[Start of section]

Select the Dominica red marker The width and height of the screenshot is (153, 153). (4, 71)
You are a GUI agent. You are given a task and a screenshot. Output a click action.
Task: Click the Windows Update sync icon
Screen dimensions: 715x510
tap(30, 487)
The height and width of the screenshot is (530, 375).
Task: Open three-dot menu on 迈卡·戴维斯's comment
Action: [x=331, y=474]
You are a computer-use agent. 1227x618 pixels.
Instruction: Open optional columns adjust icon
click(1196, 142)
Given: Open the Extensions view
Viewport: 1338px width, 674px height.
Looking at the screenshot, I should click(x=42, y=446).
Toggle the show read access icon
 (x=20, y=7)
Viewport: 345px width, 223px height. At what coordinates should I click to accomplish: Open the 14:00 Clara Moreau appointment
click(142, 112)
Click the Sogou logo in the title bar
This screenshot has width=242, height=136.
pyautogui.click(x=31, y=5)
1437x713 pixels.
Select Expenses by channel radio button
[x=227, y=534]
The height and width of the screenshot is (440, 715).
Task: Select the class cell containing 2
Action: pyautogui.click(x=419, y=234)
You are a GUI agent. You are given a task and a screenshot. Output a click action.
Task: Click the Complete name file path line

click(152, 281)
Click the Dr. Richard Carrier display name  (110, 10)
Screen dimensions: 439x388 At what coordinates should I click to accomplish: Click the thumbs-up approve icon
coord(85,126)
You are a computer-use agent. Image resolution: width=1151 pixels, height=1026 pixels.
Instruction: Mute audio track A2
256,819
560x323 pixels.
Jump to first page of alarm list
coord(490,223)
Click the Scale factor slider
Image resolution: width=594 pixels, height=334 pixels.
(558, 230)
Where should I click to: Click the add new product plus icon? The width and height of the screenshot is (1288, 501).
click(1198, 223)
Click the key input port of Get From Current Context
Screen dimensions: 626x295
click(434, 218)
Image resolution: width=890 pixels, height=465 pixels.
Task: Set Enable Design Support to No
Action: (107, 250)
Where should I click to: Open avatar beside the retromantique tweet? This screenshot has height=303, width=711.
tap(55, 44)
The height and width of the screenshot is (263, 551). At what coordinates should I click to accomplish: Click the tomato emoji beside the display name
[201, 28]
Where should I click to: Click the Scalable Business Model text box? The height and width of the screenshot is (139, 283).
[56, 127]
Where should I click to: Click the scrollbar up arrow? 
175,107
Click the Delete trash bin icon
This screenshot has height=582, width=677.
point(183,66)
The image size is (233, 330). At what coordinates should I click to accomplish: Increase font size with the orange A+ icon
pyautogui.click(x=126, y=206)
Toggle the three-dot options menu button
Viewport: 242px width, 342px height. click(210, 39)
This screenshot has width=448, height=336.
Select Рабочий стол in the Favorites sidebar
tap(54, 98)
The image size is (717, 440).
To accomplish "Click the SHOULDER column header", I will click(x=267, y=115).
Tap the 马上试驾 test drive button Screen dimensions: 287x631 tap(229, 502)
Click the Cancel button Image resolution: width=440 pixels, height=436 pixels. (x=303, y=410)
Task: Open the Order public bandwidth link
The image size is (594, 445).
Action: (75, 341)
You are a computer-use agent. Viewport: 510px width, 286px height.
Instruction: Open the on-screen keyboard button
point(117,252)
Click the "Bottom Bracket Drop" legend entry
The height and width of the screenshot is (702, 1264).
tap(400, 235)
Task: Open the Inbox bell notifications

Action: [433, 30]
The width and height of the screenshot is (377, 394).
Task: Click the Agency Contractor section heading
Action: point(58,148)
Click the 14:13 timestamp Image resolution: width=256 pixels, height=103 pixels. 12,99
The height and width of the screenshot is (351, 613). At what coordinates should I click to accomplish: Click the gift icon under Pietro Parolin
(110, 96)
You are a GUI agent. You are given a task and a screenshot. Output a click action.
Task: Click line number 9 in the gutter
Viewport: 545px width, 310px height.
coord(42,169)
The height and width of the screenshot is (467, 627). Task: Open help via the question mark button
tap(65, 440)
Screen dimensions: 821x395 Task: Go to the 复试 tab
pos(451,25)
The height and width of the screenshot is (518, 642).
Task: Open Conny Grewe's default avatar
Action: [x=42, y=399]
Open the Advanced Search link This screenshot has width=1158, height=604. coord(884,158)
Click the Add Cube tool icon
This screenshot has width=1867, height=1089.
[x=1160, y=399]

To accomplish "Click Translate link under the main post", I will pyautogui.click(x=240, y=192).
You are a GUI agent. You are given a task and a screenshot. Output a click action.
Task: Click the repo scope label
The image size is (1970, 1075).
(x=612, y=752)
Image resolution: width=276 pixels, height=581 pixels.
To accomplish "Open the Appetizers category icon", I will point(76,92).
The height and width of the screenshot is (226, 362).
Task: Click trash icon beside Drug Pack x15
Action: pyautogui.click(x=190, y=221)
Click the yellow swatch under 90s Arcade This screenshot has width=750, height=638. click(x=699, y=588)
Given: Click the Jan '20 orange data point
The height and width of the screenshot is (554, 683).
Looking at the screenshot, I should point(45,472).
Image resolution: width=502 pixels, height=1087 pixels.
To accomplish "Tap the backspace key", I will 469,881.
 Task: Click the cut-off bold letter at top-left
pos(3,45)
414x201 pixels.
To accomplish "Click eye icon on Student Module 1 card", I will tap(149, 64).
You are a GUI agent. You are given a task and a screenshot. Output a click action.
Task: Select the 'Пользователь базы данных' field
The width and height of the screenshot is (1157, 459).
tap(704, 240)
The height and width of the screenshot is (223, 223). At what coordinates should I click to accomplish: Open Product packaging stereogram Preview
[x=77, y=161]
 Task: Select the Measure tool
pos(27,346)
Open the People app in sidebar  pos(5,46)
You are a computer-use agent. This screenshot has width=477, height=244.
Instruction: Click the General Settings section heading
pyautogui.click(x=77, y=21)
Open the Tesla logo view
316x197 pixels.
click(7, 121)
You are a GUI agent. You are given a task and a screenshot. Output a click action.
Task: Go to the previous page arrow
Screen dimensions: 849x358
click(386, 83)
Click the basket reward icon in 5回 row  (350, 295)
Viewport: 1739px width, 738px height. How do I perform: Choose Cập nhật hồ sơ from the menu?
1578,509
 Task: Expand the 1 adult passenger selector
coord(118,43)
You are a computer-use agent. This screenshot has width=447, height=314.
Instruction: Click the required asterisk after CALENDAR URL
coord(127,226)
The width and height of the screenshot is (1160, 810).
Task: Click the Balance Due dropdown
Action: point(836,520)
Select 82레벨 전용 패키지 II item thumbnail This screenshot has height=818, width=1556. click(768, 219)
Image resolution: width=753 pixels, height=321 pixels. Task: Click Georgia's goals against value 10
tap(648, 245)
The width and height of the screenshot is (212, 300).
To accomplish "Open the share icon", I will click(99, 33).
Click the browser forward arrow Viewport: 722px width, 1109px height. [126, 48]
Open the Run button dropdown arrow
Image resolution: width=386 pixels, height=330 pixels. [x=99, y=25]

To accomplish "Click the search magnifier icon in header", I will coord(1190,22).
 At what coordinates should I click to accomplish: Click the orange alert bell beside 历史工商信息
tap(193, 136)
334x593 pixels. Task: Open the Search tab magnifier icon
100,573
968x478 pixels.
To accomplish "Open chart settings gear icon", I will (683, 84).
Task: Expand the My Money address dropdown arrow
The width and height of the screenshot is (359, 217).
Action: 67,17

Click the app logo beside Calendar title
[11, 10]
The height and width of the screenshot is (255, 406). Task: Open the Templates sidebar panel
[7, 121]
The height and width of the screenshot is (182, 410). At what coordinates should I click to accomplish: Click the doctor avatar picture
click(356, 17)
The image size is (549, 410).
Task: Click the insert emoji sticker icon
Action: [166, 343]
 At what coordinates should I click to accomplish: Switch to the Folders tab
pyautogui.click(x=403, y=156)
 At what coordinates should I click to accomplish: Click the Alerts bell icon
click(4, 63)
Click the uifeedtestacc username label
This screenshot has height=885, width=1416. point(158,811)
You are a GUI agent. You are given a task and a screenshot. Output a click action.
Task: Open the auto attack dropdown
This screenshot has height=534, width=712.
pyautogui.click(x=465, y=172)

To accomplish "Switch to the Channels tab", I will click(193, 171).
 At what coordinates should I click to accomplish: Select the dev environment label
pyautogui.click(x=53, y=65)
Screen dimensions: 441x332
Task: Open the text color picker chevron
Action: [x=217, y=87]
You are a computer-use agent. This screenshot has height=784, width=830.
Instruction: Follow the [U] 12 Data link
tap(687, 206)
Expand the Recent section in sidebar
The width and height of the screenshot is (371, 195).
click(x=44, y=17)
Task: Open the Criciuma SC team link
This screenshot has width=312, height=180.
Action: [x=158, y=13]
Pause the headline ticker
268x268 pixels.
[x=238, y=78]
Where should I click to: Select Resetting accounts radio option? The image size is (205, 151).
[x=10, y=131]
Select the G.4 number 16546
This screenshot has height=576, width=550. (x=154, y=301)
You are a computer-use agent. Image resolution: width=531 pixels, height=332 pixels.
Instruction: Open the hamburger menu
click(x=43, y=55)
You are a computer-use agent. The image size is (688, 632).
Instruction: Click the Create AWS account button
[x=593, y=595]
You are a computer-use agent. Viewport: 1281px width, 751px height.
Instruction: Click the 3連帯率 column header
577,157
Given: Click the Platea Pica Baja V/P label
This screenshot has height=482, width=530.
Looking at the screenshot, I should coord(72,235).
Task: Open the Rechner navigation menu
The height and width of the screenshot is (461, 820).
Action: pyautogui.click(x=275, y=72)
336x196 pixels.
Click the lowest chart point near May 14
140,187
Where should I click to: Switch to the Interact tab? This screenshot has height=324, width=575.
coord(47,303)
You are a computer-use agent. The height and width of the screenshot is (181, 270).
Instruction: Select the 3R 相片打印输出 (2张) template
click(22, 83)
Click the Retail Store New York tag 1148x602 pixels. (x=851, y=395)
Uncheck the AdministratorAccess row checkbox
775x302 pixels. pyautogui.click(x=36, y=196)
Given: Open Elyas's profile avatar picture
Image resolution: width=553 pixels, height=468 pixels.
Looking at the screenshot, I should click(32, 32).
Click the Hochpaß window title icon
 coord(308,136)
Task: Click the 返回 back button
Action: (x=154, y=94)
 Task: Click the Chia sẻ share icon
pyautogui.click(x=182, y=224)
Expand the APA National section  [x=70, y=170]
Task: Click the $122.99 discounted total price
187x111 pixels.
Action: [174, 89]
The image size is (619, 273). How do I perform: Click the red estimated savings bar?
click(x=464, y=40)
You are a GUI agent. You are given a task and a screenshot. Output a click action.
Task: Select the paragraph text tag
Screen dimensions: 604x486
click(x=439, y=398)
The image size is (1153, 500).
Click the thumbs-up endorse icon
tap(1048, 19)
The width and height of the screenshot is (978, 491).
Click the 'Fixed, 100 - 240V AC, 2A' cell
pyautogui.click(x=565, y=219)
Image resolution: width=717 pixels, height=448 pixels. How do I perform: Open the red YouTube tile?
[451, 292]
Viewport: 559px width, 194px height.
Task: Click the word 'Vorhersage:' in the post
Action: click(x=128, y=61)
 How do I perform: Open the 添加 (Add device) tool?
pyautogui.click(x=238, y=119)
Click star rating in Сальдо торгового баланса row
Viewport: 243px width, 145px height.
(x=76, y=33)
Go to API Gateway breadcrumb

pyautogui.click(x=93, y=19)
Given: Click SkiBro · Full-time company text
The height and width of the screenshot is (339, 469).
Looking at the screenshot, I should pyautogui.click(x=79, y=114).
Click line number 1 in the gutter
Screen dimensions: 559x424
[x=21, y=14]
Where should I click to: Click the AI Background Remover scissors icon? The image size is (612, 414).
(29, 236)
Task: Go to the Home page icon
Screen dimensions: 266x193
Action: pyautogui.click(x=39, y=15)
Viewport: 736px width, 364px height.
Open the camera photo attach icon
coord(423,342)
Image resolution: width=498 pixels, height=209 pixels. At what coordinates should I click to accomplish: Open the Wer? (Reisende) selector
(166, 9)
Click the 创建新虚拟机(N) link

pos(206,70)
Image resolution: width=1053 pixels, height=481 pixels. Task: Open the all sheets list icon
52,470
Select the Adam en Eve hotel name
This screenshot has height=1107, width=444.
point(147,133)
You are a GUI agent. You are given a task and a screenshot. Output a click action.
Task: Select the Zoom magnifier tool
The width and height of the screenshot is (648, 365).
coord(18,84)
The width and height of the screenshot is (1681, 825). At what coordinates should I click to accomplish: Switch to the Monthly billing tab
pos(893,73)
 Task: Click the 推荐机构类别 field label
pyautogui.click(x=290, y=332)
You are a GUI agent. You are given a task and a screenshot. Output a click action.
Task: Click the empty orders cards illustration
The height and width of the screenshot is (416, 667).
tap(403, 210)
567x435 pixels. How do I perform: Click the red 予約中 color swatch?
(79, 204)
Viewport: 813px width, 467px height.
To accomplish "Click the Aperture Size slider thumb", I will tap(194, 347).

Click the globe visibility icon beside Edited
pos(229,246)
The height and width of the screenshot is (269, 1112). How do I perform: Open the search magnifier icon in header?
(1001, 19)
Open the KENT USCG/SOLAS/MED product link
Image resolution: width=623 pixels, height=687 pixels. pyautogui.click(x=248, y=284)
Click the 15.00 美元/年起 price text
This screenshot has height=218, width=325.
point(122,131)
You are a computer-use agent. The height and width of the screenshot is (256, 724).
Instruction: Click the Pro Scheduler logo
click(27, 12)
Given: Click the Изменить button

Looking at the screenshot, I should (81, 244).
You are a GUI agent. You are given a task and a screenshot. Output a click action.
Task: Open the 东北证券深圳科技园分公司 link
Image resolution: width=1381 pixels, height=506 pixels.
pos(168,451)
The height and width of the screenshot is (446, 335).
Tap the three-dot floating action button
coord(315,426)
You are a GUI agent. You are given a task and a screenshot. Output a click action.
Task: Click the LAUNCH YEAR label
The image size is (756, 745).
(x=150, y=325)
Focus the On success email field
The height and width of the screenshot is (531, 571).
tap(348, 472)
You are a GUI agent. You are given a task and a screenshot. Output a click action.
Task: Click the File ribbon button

[End of section]

* **ABOUT THIS EXERCISE**: What lines in the data above carry "computer"? Return them all.

* **SOLUTION BELOW**:
You are a computer-use agent. 1227x618 pixels.
You are a computer-use agent. Image resolution: width=1151 pixels, height=1026 pixels.
You are a computer-use agent. Viewport: 510px width, 286px height.
You are a computer-use agent. This screenshot has width=477, height=244.
You are a computer-use agent. This screenshot has width=447, height=314.
You are a computer-use agent. This screenshot has height=784, width=830.
You are a computer-use agent. Image resolution: width=531 pixels, height=332 pixels.
You are a computer-use agent. The image size is (688, 632).
You are a computer-use agent. Viewport: 1281px width, 751px height.
You are a computer-use agent. The height and width of the screenshot is (181, 270).
You are a computer-use agent. The height and width of the screenshot is (256, 724).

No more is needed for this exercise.